1.      Seeds of the Nuclear Crisis in Korea – Sown by the United States

- During the Korean War, the United States twice threatened the use of nuclear weapons.

- In 1957 the United States deployed tactical nuclear weapons in South Korea.

-The United States prevented South Korea from developing its own nuclear weapons; in exchange, in 1978, the United States pledged to provide its nuclear umbrella to South Korea. This is a violation of article 1 and 2 of the Nuclear Nonproliferation Treaty (NPT). A 1978 report published at the request of the U.S. Defense Department features a scenario of launching 30 rounds of nuclear weapons to stop the North Korean military from invading the south.

- The United States insists it withdrew all tactical nuclear weapons deployed in South Korea in 1991, but this has yet to be verified.

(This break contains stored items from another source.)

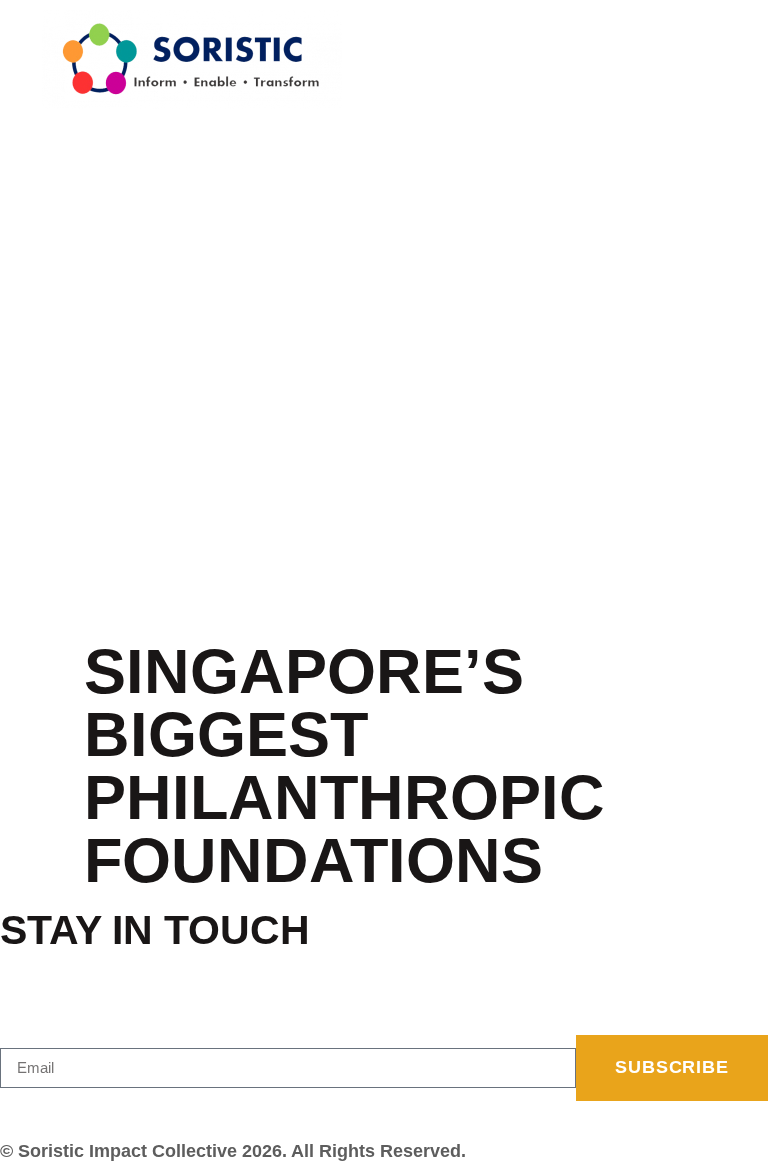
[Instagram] (32, 1110)
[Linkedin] (55, 1110)
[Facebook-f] (9, 1110)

- In 1994, the Clinton administration reviewed the possibility of conducting a “precision attack” against North Korea; simulations projected 50,000 U.S. troops and 490,000 South Korean troops dead within 90 days.

- From January through June 1998, the United States conducted BDU 38, exercises simulating dropping nuclear bombs over Korea, at the Seymour Johnson naval base in North Carolina.

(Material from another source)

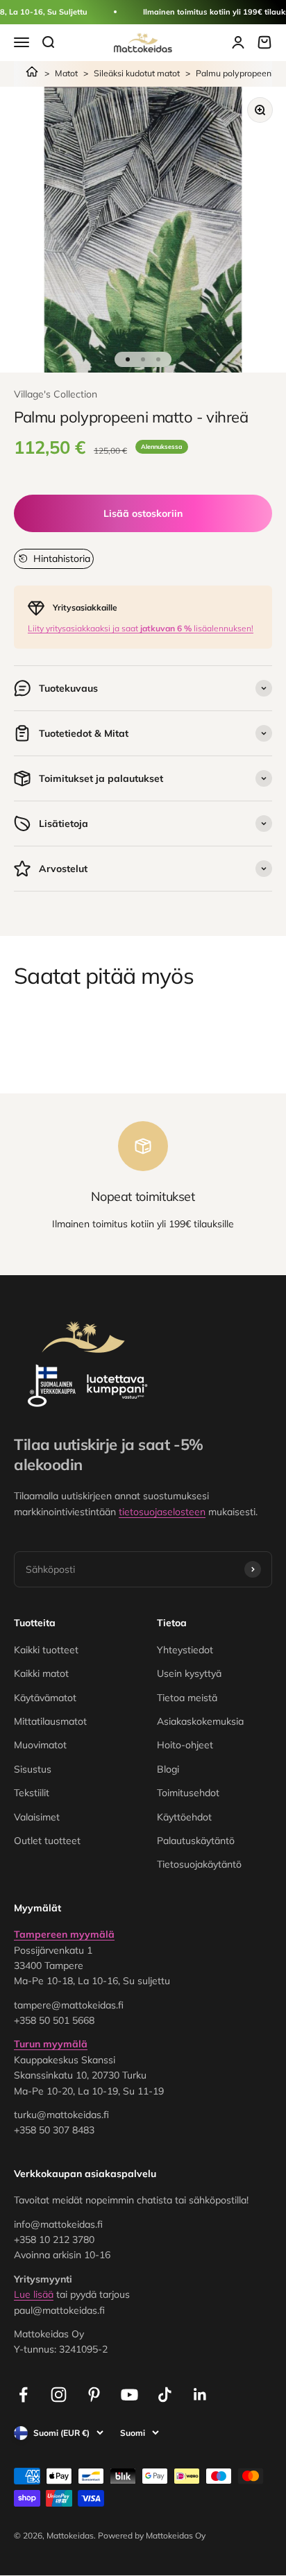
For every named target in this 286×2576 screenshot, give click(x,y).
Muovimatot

- The Bush administration started to develop smaller nuclear bombs capable of destroying North Korea’s underground facilities.

- At the 2006 Security Consultative Meeting, South Korea and the United States issued a joint declaration and introduced the concept of extended deterrence.

- Currently, the United States is constructing the “Korea Combat Command” (USFK Command) in preparation for a nuclear war against North Korea. It is the only such facility outside of the White House and NORAD (North American Aerospace Defense Command).

 

 

2.  U.S. Nuclear Threat against North Korea through the ROK-US Alliance and North Korea’s Nuclear Weapons

 

ROK-US alliance – an Alliance as a Provisional War Community

- On August 8 1953, only two weeks after the signing of the Korean War Armistice, South Korea and the United States signed the Mutual Defense Treaty and entered into an alliance. An alliance is a provisional war community and the ROK-US alliance is fundamentally premised on a potential war against North Korea. The Mutual Defense Treaty is in violation of Article IV 60 of the Armistice, which says “the questions of the withdrawal of all foreign forces from Korea, and the peaceful settlement of the Korean question” should be resolved peacefully within three months of the signing of the Armistice, as well as Article II Paragraph 12, which stipulated the “complete cessation of all hostilities in Korea.”

 

U.S.’ Hostile Military Policy toward North Korea

- The ultimate aim of U.S. military strategy towards North Korea is occupation and regime change

- OPLAN 5027-98 introduced the strategy of preemptive strike for the first time, and OPLAN 5027-04 includes the strategy of missile defense construction.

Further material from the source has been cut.